How do you Hug a Porcupine? by L. Isop
Isop, Laurie. Illustrated by Gwen Millward. How do you Hug a Porcupine? New York: Simon & Schuster Books for Your Readers, 2011. Print.
A charming and hopefully harmless little book. The variety of animals is illustrated realistically enough to be recognizable on the page and probably even in real-life. The text is nicely lyrical with a rhythm and rhyme that makes you want to sing while reading. The message, however, is not all positive. On the good side, the portrayal of animals as worthy of human attention, respect, and appreciation (although not particularly original in children’s books) is always welcome. Also nice is the mix of familiar animals (e.g. cow, horse, pig, giraffe) with some that don’t get much attention (e.g. hedgehog, yak, ostrich) so young readers might learn something new.
On the negative side, however, is the encouragement to hug any-and-all animals. Knowledge of the difference between tame (domestic) animals and wild animals should be instilled from a young age and, even if not taught explicitly, children’s authors should at least not introduce ideas that must be unlearned in real life. Pandas, yaks, porcupines, kangaroos, and dolphins should NOT, as a general rule, ever be hugged and people should NOT be convinced that everything needs a hug. For one thing, animals are unpredictable and potentially dangerous to the hugger. For another, hugging or touching a wild animal can be dangerous for the hugged - hugging a porcupine would dislodge many quills and reduce its defenses against predators. Sometimes I wonder if the national park tourists who slather honey on their child’s arm to get a picture of the cute bear licking it or approach a fully-grown elk to touch its antler velvet were maybe too exposed to this sort of book.
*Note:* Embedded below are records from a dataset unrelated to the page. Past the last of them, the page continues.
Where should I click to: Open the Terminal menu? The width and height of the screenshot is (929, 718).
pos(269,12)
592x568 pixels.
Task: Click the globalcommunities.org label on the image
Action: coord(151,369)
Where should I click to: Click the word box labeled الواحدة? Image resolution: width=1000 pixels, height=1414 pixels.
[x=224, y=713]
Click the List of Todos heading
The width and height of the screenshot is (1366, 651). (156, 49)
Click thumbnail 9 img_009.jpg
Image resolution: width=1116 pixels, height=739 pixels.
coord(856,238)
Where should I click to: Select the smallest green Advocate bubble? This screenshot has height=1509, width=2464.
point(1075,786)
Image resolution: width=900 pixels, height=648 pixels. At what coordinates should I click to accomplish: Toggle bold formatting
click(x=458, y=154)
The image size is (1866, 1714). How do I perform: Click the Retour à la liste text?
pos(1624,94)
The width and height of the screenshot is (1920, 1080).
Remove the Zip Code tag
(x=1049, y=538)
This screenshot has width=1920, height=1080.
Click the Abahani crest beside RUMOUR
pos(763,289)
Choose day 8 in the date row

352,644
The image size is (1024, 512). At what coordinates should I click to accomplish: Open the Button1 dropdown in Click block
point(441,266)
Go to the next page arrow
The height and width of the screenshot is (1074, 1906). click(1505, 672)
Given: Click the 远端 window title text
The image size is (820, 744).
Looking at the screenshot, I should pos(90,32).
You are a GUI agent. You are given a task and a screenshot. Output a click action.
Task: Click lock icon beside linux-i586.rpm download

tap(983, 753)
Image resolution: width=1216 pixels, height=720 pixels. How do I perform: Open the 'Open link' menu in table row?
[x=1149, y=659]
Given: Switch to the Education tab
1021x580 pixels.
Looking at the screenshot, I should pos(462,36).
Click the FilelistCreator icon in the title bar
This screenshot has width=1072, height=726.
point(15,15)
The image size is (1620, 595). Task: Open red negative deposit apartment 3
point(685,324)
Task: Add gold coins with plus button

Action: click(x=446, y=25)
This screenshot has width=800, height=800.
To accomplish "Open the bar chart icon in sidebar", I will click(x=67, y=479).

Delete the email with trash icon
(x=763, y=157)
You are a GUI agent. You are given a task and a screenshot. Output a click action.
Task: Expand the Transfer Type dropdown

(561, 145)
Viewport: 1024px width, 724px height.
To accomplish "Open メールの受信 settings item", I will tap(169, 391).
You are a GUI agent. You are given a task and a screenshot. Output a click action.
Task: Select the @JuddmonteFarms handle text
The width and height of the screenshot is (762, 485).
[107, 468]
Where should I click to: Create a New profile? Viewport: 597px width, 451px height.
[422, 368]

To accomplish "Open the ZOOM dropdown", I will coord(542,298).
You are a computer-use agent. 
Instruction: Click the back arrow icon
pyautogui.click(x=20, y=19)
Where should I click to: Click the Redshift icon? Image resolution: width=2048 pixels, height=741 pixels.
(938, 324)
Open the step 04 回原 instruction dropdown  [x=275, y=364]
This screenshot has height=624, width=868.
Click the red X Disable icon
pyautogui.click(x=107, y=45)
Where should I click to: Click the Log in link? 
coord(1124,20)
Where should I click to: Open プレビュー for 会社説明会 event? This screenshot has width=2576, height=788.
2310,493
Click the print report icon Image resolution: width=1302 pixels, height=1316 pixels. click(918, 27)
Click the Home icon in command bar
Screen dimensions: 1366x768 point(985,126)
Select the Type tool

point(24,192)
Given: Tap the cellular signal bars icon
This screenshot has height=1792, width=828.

In short, the answer to “how do you hug a porcupine?” should be, “you don’t!” Stick to hugging your own kitty-cat or puppy-dog instead that you know will probably appreciate it and not attack you.
Recommended with reservations: 2 out of 4 stars (charming and lyrical but potentially dangerous in later life).
Reviewer: David Sulz
David is a librarian at the University of Alberta working mostly with scholars in Economics, Religious Studies, and Social Work. His university studies included: Library Studies, History, Elementary Education, Japanese, and Economics. On the education front, he taught various grades and subjects for several years in schools as well as museums. His interest in Japan and things Japanese stands above his other diverse interests.